Although communication methods have changed significantly over the last twenty years with the digital age, and can replace speech in many situations, speech is still essential for successful integration into our society. Given the importance of oral communication, losing speech or language can be felt as a loss of humanity. By definition, communication disorders include any impairment of voice, speech, language and hearing that impairs communication.

In this thesis, we will focus on voice and speech disorders that may be related either to damage to the phonatory apparatus (dysphonia), or to neurological damage leading to motor disorders (dysarthria), or to damage related to a malformation or cancer located in the speech producing apparatus.

These different diseases can lead to a deterioration in the functioning of the speech production system, with a highly variable impact on communication in affected patients. These communication disorders can have a significant impact on the quality of life of patients, which can interfere with their daily life, their professional activities, their social and family relationships and lead to other illnesses such as depression.

Improving the quality of life of patients is a central objective of the care pathway in which the maintenance of oral communication is one of the points to be considered by clinicians. In this context, the assessment of voice and speech disorders and their longitudinal evolution take an important place both at the time of diagnosis and in the choice of the patient’s therapeutic management (including the rehabilitation phase) and follow-up.

The perceptual assessment of speech and voice disorders, known as the “ear” assessment, is currently the most widely used method in clinical practice, despite its highly subjective, variable and difficult to reproduce nature, which is widely emphasised in the literature.

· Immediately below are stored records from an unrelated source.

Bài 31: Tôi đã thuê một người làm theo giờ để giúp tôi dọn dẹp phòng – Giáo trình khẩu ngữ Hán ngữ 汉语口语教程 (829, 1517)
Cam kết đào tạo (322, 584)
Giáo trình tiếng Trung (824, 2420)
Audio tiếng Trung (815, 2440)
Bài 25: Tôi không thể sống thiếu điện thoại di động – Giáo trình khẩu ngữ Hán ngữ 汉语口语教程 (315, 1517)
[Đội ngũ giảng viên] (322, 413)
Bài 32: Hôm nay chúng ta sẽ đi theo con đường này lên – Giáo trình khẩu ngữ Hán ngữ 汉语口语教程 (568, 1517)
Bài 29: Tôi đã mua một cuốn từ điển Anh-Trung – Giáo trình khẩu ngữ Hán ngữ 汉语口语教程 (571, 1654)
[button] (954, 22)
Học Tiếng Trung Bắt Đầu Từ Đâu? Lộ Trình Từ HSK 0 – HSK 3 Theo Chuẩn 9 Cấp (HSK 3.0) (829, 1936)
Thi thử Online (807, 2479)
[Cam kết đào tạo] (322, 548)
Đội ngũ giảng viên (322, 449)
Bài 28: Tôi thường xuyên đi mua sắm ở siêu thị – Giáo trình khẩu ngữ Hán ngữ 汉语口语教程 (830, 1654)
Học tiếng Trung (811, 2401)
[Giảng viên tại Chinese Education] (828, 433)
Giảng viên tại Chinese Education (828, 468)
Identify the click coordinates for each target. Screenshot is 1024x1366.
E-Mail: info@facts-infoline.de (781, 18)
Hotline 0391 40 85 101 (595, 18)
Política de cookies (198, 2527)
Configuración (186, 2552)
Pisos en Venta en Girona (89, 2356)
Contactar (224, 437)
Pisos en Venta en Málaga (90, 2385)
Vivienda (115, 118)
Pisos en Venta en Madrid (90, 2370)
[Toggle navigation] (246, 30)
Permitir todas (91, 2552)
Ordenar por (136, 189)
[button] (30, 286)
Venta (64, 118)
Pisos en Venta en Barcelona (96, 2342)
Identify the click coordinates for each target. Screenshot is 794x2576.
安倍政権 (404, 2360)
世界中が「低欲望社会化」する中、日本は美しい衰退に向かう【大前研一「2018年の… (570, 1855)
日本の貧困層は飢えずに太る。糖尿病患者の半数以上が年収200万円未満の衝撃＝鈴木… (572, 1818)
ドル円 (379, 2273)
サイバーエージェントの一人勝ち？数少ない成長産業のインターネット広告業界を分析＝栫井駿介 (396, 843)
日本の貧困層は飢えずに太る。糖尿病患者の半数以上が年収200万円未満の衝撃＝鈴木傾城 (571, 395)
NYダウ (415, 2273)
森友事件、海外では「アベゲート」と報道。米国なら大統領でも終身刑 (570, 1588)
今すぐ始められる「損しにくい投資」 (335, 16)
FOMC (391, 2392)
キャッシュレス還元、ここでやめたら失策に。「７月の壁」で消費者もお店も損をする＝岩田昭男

The LIA has been working for about fifteen years on voice and speech disorders, and more particularly on the way in which automatic processing tools can help clinical experts in their acoustic-phonetic analysis of the speech signal and perceptive analysis of the subjects’ productions (controls and patients). The aim of this work is to gain a better understanding of the impairments inherent to the disorders and to provide, in fine, objective assessment approaches of these impairments, usable in clinical practice. This thesis is a continuation of this work and addresses the problem of perceptual evaluation specific to this context and its implication in the development of supervised automatic approaches for the objective evaluation of speech and voice disorders.

Given the acknowledged subjectivity of perceptual assessment, its non-reproducibility, the intra- and inter-rater differences potentially observed in our work but also in the literature, can we use these perceptual measures as a “gold standard” for learning models for speech impairment assessment tasks and for evaluating their performance?
In parallel, it would be interesting to identify on which perceptual information extracted from speech productions these experts base their assessments. Is this perceptual information similar in terms of quality? quantity? Is it possible to find “alteration patterns” in the speech productions that could explain the different/convergent behaviours of each of these experts?

On the basis of these answers, the next question to be addressed by this work will be to identify how to take into account this variability, observed in the perceptual evaluations produced by a panel of experts, in an automatic system leading to a rapid, objective and explainable evaluation that can be used in clinical practice.